Phillips takes us to a small town on the harsh coastline of northeastern Russia’s Kamchatka Peninsula, where she lets us peer, chapter by chapter, into the lives of her various characters – each in some ways quite ordinary, and all the more real for it. It’s a story of two missing girls, but the story is not a straight line from mystery to resolution. And although each character’s own world eventually converges with the next, the connections never feel forced or contrived. After all, we are visiting a small community – everyone always knows everyone else; degrees of separation are limited. The word ‘verisimilitude’ comes to mind: the feeling that what we are reading is really real.

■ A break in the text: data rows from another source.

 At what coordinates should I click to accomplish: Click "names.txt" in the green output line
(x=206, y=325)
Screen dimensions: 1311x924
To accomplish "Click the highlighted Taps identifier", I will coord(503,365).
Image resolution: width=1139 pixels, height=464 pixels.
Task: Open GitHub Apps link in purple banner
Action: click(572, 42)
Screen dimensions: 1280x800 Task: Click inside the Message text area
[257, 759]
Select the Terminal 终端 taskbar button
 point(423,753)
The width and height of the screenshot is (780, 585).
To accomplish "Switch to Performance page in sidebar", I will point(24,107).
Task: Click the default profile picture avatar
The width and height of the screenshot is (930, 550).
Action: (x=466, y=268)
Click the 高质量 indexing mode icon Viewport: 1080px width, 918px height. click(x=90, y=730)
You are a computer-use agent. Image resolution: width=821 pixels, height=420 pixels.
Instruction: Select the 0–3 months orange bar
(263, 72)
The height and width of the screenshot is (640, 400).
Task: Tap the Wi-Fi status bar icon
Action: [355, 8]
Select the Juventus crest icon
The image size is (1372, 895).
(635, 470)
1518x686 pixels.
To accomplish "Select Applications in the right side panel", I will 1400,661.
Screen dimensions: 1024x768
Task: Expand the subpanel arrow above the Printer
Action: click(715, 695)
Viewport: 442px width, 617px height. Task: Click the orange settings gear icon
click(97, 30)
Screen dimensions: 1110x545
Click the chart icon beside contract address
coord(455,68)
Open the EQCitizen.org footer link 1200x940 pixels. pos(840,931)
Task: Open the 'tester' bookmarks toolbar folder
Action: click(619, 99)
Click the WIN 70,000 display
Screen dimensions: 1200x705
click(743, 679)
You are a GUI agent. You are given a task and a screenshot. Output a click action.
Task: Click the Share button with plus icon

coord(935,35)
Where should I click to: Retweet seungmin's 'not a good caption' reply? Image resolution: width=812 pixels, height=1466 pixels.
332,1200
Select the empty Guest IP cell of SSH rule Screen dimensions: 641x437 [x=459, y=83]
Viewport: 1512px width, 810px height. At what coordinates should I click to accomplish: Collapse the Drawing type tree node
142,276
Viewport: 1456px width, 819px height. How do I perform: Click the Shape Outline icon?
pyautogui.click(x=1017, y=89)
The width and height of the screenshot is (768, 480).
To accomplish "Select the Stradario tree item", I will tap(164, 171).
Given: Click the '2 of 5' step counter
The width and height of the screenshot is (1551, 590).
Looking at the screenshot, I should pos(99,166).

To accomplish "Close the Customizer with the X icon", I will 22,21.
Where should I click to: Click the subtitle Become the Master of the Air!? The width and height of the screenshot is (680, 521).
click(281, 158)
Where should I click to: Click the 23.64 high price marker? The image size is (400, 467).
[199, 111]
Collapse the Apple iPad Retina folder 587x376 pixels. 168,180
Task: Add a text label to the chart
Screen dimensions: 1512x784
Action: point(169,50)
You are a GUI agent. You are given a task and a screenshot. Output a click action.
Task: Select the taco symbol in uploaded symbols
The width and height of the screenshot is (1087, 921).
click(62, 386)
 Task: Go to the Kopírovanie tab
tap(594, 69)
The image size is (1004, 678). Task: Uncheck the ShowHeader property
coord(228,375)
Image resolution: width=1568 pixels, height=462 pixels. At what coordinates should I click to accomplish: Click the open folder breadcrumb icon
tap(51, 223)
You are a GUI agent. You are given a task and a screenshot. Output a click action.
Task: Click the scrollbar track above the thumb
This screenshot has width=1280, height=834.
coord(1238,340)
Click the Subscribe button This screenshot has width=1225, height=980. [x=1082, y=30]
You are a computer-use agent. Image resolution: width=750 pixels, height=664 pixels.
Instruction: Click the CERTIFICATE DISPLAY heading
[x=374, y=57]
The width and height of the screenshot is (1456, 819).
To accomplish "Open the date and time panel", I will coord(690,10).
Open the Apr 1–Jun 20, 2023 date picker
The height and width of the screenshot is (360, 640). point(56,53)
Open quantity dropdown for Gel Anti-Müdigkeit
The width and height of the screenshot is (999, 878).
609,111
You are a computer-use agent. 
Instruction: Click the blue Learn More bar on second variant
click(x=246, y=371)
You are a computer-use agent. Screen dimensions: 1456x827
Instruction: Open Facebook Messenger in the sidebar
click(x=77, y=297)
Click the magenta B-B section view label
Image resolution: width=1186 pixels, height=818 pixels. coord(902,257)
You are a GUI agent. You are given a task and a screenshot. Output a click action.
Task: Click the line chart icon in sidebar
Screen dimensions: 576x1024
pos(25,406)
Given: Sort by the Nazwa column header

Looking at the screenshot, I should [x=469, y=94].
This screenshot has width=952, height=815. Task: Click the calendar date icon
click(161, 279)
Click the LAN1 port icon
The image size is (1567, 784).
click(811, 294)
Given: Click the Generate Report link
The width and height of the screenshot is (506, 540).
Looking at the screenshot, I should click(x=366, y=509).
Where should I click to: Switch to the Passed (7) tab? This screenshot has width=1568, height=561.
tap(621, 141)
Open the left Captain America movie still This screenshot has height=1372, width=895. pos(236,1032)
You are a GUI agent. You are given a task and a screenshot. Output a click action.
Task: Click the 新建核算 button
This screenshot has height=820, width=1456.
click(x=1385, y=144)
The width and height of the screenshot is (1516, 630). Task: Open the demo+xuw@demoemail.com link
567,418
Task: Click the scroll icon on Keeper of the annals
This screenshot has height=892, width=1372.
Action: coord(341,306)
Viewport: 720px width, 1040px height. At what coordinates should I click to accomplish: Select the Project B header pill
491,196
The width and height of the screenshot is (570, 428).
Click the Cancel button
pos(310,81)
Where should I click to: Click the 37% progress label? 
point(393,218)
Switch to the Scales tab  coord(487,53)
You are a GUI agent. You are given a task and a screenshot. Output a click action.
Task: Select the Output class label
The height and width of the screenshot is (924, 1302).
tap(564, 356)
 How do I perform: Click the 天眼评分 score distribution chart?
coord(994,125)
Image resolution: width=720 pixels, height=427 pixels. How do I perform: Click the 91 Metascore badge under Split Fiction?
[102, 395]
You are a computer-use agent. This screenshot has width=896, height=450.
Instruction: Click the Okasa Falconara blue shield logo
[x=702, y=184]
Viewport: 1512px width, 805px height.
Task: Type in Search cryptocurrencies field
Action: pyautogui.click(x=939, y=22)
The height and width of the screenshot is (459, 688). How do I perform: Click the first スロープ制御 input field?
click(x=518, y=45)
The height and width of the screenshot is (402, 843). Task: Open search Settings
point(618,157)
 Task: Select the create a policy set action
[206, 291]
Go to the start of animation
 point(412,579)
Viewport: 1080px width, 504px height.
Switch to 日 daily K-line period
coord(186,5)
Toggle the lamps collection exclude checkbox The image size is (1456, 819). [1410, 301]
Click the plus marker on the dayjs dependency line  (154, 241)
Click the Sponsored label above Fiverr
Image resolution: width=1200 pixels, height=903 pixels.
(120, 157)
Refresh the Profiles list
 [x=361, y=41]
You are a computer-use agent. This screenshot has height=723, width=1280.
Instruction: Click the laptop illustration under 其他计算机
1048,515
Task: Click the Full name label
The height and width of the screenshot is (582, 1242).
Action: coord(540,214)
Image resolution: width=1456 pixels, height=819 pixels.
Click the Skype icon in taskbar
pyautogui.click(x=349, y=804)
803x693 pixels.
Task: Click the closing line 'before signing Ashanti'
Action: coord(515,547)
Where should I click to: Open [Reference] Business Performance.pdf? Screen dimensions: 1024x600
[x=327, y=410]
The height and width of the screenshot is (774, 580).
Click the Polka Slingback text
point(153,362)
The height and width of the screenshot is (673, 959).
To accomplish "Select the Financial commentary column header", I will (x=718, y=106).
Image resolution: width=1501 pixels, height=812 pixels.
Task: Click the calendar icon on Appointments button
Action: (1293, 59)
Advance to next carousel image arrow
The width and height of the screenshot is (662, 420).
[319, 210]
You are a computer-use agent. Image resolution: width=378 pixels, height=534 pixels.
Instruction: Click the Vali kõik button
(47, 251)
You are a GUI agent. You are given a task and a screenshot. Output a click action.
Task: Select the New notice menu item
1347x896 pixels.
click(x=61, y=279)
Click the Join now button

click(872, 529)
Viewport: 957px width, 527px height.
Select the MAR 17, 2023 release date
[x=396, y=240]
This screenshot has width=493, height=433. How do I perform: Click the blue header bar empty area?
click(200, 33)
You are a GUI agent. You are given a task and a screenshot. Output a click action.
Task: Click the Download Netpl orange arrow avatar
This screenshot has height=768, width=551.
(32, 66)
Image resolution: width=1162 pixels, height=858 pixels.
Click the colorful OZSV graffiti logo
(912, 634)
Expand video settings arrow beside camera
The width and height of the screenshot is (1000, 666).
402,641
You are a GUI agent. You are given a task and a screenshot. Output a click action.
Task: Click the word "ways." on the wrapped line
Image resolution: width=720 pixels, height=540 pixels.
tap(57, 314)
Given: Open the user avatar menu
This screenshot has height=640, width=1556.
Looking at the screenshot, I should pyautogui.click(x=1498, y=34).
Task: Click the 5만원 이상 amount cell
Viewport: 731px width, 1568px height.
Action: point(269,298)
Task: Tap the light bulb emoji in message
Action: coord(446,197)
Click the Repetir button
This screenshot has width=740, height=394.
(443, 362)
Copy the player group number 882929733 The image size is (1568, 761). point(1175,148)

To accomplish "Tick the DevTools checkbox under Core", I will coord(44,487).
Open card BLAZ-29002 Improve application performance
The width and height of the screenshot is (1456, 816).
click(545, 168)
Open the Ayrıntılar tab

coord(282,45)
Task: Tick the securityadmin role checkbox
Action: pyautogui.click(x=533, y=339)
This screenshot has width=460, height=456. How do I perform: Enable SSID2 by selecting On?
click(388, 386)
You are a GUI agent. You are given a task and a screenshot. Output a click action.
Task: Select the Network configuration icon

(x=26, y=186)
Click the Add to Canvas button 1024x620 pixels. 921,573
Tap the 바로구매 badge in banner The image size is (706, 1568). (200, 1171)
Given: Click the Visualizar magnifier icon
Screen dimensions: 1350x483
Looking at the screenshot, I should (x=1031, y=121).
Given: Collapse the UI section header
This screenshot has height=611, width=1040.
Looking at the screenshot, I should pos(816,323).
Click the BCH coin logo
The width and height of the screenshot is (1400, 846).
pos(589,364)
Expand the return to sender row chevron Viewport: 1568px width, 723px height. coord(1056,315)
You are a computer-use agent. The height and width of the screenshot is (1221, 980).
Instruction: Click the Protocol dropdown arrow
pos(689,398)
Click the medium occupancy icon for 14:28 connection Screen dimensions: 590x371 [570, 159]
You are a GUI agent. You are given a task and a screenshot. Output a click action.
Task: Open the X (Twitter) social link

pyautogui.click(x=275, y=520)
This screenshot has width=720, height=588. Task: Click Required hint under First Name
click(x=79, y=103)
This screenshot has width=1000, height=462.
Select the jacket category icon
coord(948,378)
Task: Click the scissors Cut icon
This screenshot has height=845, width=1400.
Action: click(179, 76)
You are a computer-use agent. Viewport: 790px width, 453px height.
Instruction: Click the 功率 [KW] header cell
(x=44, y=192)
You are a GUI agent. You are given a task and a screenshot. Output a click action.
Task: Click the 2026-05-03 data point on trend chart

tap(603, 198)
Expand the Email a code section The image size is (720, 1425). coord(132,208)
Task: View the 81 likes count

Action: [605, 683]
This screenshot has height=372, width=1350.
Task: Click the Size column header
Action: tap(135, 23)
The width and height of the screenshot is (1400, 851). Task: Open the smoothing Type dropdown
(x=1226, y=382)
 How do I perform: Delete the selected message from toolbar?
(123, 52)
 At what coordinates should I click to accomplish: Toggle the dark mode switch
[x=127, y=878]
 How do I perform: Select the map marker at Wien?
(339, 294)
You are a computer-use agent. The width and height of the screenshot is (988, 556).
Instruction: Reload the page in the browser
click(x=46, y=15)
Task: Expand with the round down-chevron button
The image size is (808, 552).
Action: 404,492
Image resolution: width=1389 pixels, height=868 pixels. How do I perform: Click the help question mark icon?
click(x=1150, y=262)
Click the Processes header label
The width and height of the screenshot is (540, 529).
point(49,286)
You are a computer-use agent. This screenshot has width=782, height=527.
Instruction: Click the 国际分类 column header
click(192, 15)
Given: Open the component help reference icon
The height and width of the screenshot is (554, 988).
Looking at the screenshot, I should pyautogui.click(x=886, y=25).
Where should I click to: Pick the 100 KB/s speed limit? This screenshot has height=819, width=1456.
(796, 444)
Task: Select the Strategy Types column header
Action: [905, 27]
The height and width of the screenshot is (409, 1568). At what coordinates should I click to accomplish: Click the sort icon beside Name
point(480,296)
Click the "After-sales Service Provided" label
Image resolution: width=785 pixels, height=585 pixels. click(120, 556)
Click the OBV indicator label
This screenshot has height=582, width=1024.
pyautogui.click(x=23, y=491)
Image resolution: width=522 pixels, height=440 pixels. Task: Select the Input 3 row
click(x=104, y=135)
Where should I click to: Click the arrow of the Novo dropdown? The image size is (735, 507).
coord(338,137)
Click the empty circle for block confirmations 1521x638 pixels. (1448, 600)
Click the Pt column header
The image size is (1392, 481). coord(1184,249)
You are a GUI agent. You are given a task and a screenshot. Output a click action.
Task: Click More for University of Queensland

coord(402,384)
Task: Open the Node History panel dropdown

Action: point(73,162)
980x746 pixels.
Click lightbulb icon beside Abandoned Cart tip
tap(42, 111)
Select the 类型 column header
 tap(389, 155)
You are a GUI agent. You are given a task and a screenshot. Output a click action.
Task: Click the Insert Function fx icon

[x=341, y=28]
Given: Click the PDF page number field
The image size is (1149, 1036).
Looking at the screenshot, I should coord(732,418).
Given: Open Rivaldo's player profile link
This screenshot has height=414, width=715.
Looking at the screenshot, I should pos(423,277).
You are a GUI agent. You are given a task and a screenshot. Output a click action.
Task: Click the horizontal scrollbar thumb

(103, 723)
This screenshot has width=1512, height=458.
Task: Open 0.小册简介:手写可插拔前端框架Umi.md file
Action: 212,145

Too often, fiction authors try too hard to demonstrate their research – revealing their hand, regurgitating learned knowledge, telling instead of showing, leaving their ‘working out’ on the page. Though her postscript acknowledgements indicate extensive on-the-ground research, Phillips never succumbs to this temptation. Like the proverbial duck that glides effortlessly across the water, busy feet hidden below the surface, she creates an impossibly vivid world full of naturally complex characters, without revealing the hard work that went into creating them. Only after emerging at the end of the book do we realise how extraordinary that effort must have been – it’s a post-facto revelation, rather than a persistent distraction. All this is truly the sign of a master’s work, and all the more impressive for a debut novel.